Core libraries by the PRImA Research Lab
Apache License 2.0
16 stars 15 forks source link

reader ignores index in ordered groups #13

Open bertsky opened 3 years ago

bertsky commented 3 years ago

AFAICS, the existing implementations for all versions of PAGE-XML ignore (OrderedGroup|OrderedGroupIndexed)/@index when parsing the XML.

This is how it looks:

https://github.com/PRImA-Research-Lab/prima-core-libs/blob/1f087a4378f58a34c83176ab0ffb620dd8b78f2d/java/PrimaDla/src/org/primaresearch/dla/page/io/xml/sax/SaxPageHandler_2019_07_15.java#L335-L342

References for ATTR_index are nowhere to be found.

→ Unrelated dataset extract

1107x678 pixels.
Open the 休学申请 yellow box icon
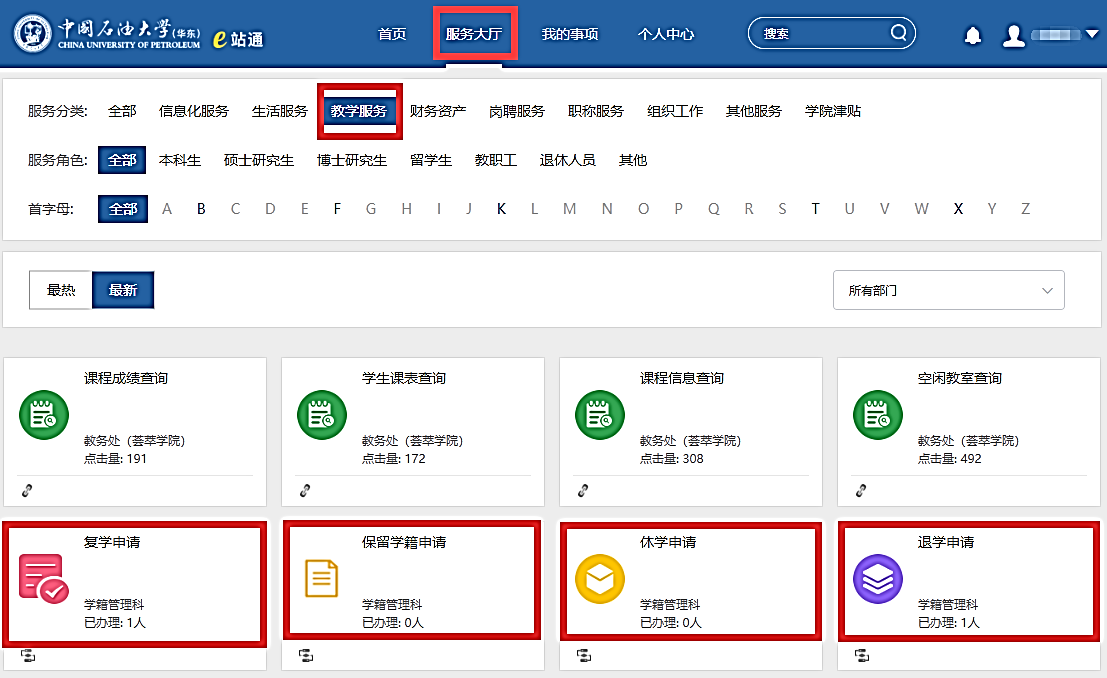point(600,579)
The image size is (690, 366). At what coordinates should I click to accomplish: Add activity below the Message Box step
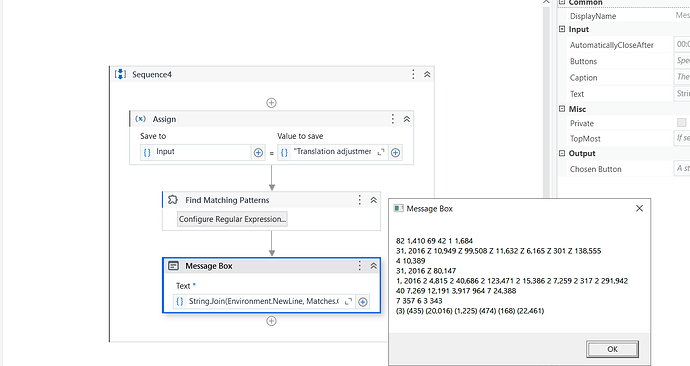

The model class of the group in turn does nothing on its part to check incoming indices, it simply appends them:

https://github.com/PRImA-Research-Lab/prima-core-libs/blob/1f087a4378f58a34c83176ab0ffb620dd8b78f2d/java/PrimaDla/src/org/primaresearch/dla/page/layout/logical/Group.java#L193-L199

This means that applications like PageViewer or PageConverter will use the XML order instead of the actual order laid out by the schema semantics. Which in turn creates a problem for applications like OCR-D: What is the correct representation, the one shown by PageViewer or my strict implementation?

Here's an example of the difference this can make:

In sharp contrast to what one might suspect superficially, here it's PageViewer who gets the order wrong – along with the producing tool eynollah (which follows its model of just looking at the XML order), hence a compensatory error.

If my interpretation is wrong, please get back to me soonish for confirmation. (I don't care about the fix so much as clarity on the correct meaning of the standard for implementation in software and adoption in derived specifications like OCR-D.)

If the better place is the PAGE-XML repo, please transfer.

mikegerber commented 3 years ago

I would also be very happy to know what PRImA-Research-Lab's view on the index value here is. 😀 I would interpret the schema description in the same way as @bertsky and I, too, think that the implementation in PAGE Viewer is therefore wrong as shown in the example. (In the example, XML order = correct reading order but the index values are essentially random values. These essentially random values should be interpreted as the order if our interpretation of the schema is correct.)